Tra i tanti aspetti rilevanti che caratterizzarono i lavori dell’Assemblea Costituente, vi fu la nutrita presenza di donne che, per la prima volte ebbero un ruolo di rilievo nel decidere il destini della Nazione. Questo, oltre che un’ atto di giustizia e di cambiamento guardando al futuro fu anche il riconoscimento del ruolo svolto dalle donne  durante la resistenza.  Già il 31 gennaio del 1945, con l’Italia divisa ed il Nord sottoposto all’occupazione tedesca, il Consiglio dei Ministri, presieduto da Ivano e Bonomi, emanò un decreto che riconosceva il diritto di voto alle donne (Decreto legislativo luogotenenziale 2 febbraio 1945, n. 23). Venne così riconosciuto il diritto al suffragio universale, dopo i vani tentativi fatti nel lontano 1881 e nel 1907 dal movimento femminista ispirato da Maria Montessori (la prima donna laureata in medicina in Italia). Il 2 giugno del 1946 le donne votarono per il Referendum istituzionale e per le elezioni dell’Assemblea costituente, ma già  nelle precedenti elezioni amministrative avevano esercitato il loro diritto all’elettorato attivo e passivo, risultando in numero discreto elette nei consigli comunali.

Le donne elette

Fu così che, al referendum su un totale di 556 deputati furono elette 21 donne: 9 della Democrazia cristiana, 9 del Partito comunista, 2 del Partito socialista e 1 dell’Uomo qualunque. Alcune di loro divennero grandi personaggi, altre rimasero a lungo nelle aule parlamentari, altre ancora, in seguito, tornarono alle loro occupazioni. Tutte, però, con il loro impegno e le loro capacità, segnarono l’ingresso delle donne nel più alto livello delle istituzioni rappresentative.
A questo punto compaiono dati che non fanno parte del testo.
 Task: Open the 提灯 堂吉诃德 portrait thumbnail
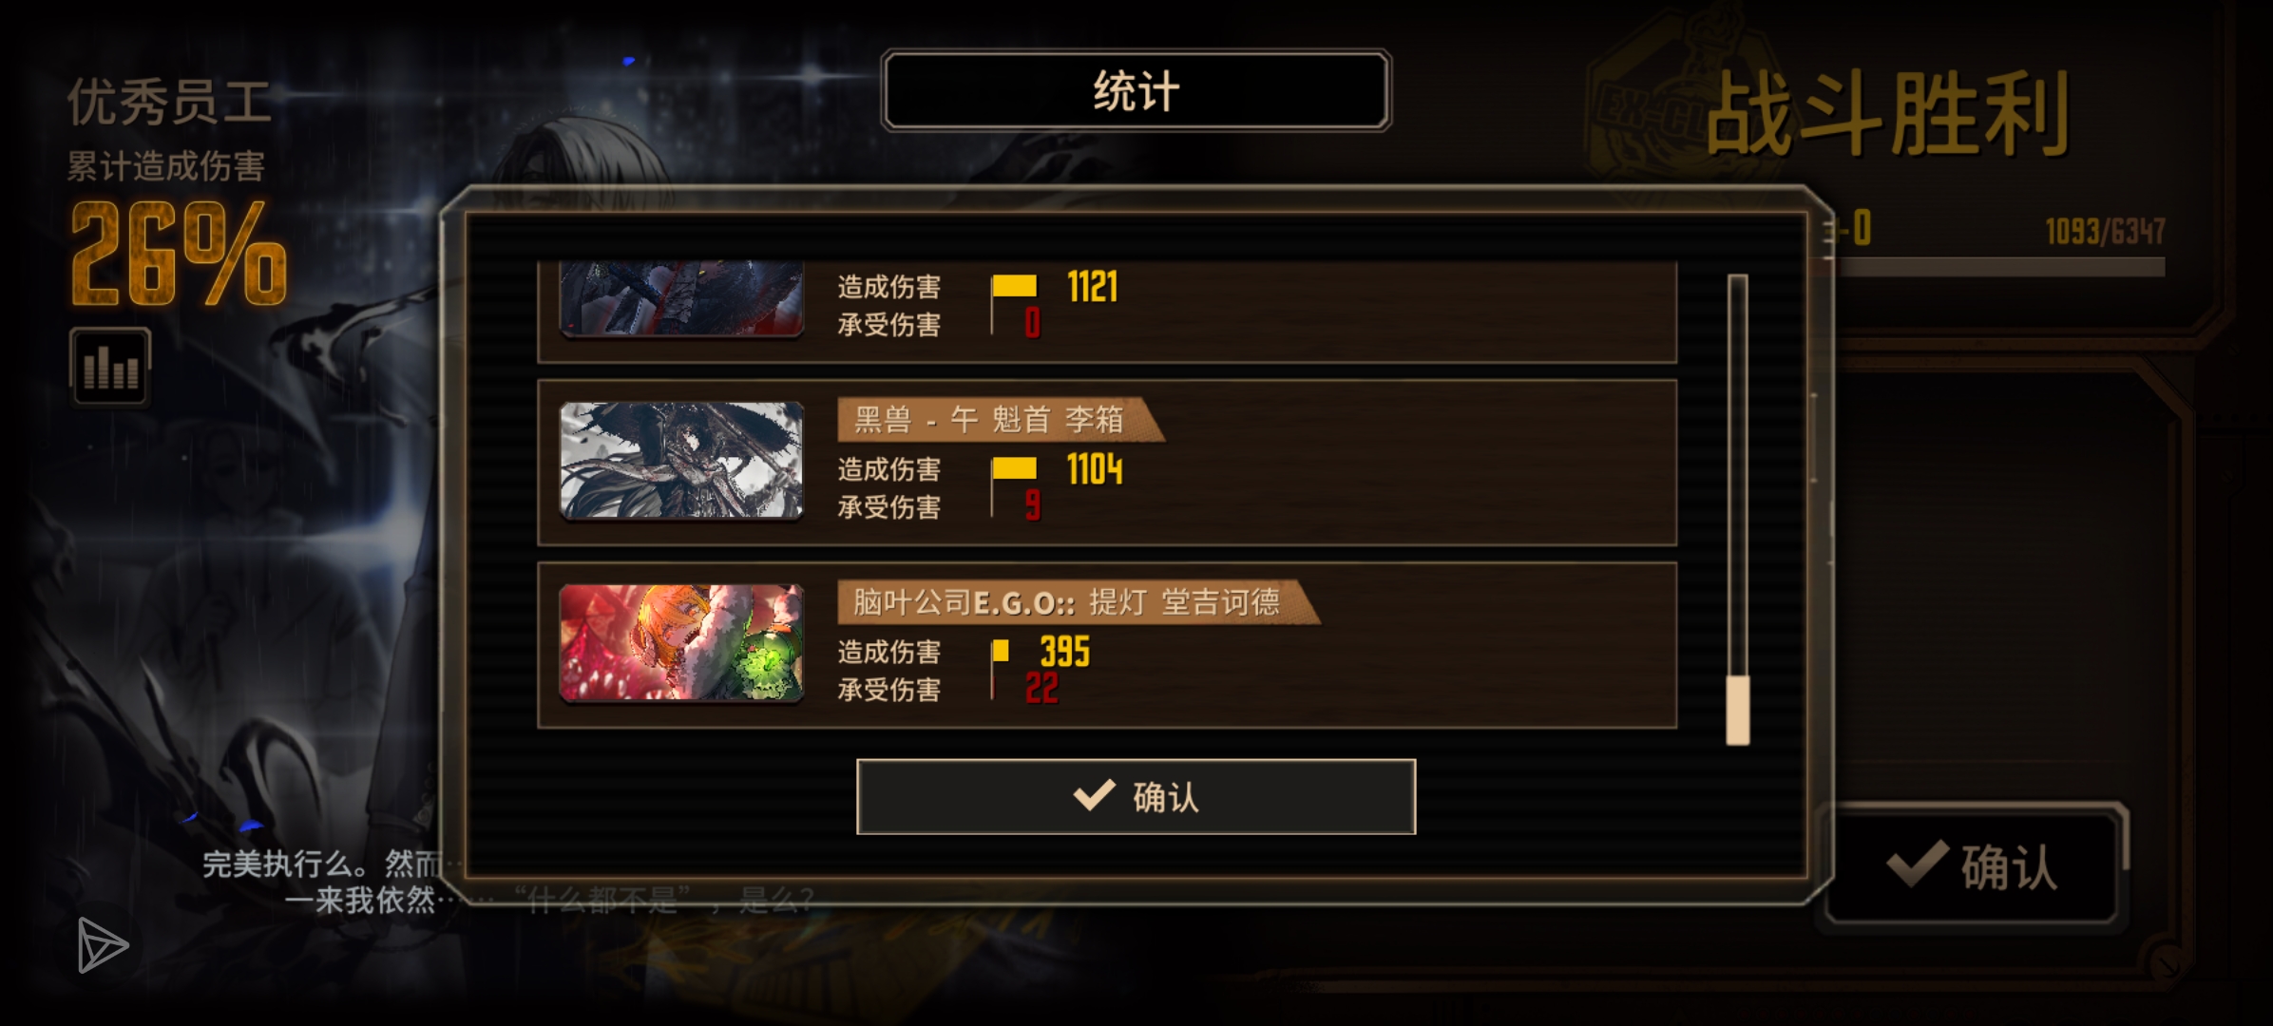click(x=681, y=643)
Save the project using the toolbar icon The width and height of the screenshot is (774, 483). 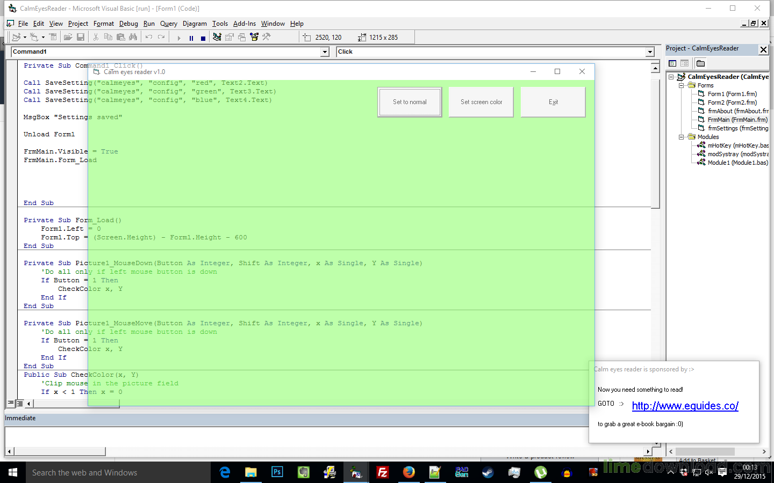click(x=81, y=36)
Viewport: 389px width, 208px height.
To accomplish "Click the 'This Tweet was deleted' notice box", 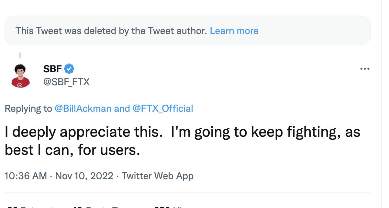I will pos(188,31).
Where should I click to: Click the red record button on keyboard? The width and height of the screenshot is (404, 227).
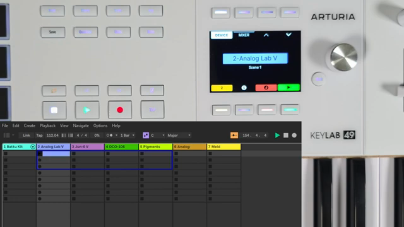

Donne fiere di poter partecipare alle  scelte politiche del Paese nel momento della fondazione di una nuova società democratica.

Le 21 donne che parteciparono alla Costituente furono: Adele Bei, Bianca Bianchi, Laura Bianchini, Elisabetta Conci, Maria De Unterrichter Jervolino, Filomena Delli Castelli, Maria Federici, Nadia Gallico Spano, Angela Gotelli, Angela M. Guidi Cingolani, Leonilde Iotti, Teresa Mattei, Angelina Livia Merlin, Angiola Minella, Rita Montagnana Togliatti, Maria Nicotra Fiorini, Teresa Noce Longo, Ottavia Penna Buscemi, Elettra Pollastrini, M. Maddalena Rossi, Vittoria Titomanlio.

Ho voluto elencarle  perché la Festa della Repubblica si anche la Festa di tutte le donne italiane che hanno fatto e fanno ancora tanto per l’Italia e per tutti gli italiani e l’hanno dimostrato ancora una volta nel corso della pandemia.